**BRIEF 1**
In the forum thread about finding a knife-making mentor, how far is Ralph Muhs willing to travel to learn?
**BRIEF 2**
Resume the forum thread about finding a knife-making mentor from the point where it stops, beginning with the post under ripjack13's name.

# Knife making mentor needed



## Ralph Muhs (Mar 21, 2018)

@ripjack13 helped me learn to make pens. I'm not great at it yet, but I am improving. 
He responded when I posted a request for help within 100 miles of one of my retirement homes. 
We became friends in the process
Now I am extending the same type of request for a knife maker/mentor: 
I am willing to travel up to 100 miles from either Guilford. Connecticut or Lewisburg WV to spend a day learning how to make a knife. 
Anyone interested?

Reactions: Like 2


----------



## robert flynt (Mar 21, 2018)

Ralph Muhs said:


> @ripjack13 helped me learn to make pens. I'm not great at it yet, but I am improving.
> He responded when I posted a request for help within 100 miles of one of my retirement homes.
> We became friends in the process
> Now I am extending the same type of request for a knife maker/mentor:
> ...


If you have access to one the "Knives Books" that is published once a year, it will help. It has a list of knife makers listed by States.


----------



## Wildthings (Mar 22, 2018)

robert flynt said:


> If you have access to one the "Knives Books" that is published once a year, it will help. It has a list of knife makers listed by States.


Robert where do get this book?


----------



## ripjack13 (Mar 22, 2018)

**GIVEN INFORMATION**
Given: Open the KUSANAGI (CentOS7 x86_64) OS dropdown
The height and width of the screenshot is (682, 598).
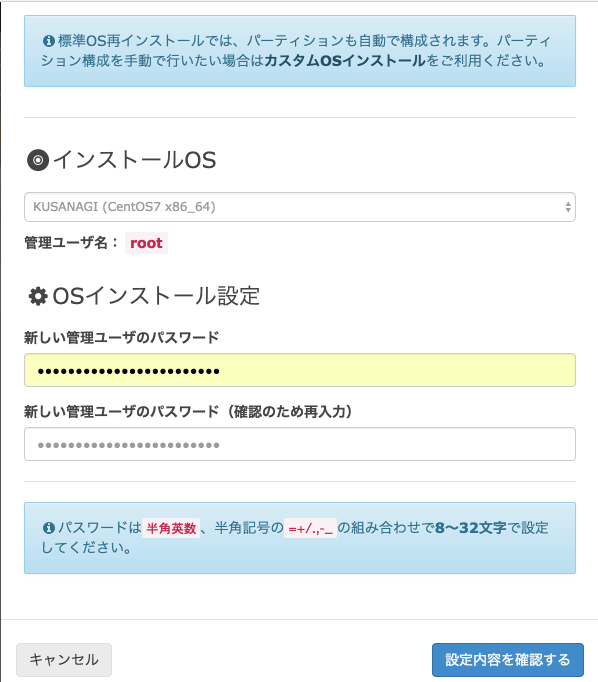Looking at the screenshot, I should 300,207.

**EXPECTED OUTPUT 1**
Up to 100 miles from either Guilford, Connecticut or Lewisburg, WV.

**EXPECTED OUTPUT 2**
@NYWoodturner would most likely be the only one close enough to a 100 mile point that does make knives.


----------



## Mike1950 (Mar 22, 2018)

You can always get a blade from jantz or woodcraft and put a handle on. Fun and wife is happy.


----------



## robert flynt (Mar 22, 2018)

Wildthings said:


> Robert where do get this book?


Google Blade magazine or some of the knife supply companies sell them, not sure which one. Knife Magazine sell them also at www.knifeworld.com.

Reactions: Like 1 | Thank You! 1


----------



## NYWoodturner (Mar 24, 2018)

Ralph I would be very happy to host you for a day or a weekend to build knives. It would be a month or two though. I still have to rewire the shop which essentially going to turn into a complete overhaul. 
Watch for pics of the shop as it’s uodated to get an idea of when. I plan - hope to start on April.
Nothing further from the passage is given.